A tranquilizer/analgesic is given to relieve possible cramping. Then a speculum is used to dilate the vagina so that a doctor can apply local anesthetic around the cervix (there are NO NERVES in the cervix). There may be a little discomfort but this subsides and you are only conscious of the speculum.

After the anesthetic has taken effect a series of dilators, each slightly larger than the next are used to open the cervix and the aspiration suction sucker (cannula) is gently inserted into the cervix. The aspirator then sucks quickly and safely the fetal tissue and placental tissues from the womb.

This takes between 10 and 20 minutes. Then an instrument, like a dessert spoon, is used to go over the area inside the uterus to make sure all tissues have been removed. Then you will be asked to lie down and rest quietly until you feel ready to leave.

2. Saline

Saline generally used to terminate pregnancies after 16 weeks, and usually requires from one to three days in hospital. After a local anesthetic is administered the doctor inserts a long, hollow needle through the abdominal wall into the amniotic fluid sac inside the uterus.

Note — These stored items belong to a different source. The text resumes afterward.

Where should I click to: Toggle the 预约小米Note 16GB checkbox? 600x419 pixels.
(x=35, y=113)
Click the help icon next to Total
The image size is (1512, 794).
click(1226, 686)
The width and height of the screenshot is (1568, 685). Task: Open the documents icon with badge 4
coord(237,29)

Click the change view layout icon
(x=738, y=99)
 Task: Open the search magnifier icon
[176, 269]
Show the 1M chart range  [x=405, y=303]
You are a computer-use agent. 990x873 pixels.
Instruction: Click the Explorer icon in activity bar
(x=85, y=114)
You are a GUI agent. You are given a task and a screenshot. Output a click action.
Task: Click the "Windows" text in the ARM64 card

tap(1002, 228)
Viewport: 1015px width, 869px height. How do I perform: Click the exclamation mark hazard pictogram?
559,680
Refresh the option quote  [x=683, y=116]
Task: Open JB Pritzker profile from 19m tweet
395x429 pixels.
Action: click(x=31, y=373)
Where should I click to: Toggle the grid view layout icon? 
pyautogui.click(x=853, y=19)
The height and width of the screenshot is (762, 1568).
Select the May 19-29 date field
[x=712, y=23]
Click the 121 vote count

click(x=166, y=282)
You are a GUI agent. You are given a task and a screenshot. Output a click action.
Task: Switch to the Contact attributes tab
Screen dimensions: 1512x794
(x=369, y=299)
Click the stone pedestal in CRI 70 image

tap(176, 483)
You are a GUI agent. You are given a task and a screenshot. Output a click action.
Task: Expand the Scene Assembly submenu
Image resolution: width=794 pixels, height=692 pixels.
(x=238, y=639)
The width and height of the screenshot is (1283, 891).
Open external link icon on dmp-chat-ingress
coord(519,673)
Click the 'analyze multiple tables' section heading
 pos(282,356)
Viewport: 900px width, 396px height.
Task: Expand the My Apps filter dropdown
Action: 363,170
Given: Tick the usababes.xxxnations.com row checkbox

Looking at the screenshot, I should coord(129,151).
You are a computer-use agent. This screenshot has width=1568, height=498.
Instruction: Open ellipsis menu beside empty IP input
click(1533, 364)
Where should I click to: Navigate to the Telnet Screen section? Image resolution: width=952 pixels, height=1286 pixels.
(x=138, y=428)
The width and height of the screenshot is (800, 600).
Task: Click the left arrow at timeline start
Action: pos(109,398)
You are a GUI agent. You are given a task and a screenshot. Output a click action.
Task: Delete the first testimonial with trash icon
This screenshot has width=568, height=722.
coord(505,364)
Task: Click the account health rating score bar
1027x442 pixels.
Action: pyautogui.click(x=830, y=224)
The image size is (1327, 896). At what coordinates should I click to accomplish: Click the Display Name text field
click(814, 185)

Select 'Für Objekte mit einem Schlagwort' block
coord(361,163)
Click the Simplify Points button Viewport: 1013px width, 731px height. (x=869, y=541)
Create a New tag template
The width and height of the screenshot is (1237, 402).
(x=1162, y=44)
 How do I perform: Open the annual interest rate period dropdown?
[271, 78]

Some of the amniotic fluid surrounding the fetus is drawn off and replaced with a concentrated salt water solution. This injection usually ends fetal life within a few hours and induces labor contractions from 12 to 18 hours later.

3. Hysterotomy

Hysterotomy usually only used in late pregnancy after 24 weeks, and resembles cesarean section.

4. Menstrual extraction

Menstrual extraction usually done before a pregnancy is confirmed, about a week after a missed period. Basically the same as vacuum aspiration but a syringe may be employed instead of a pump.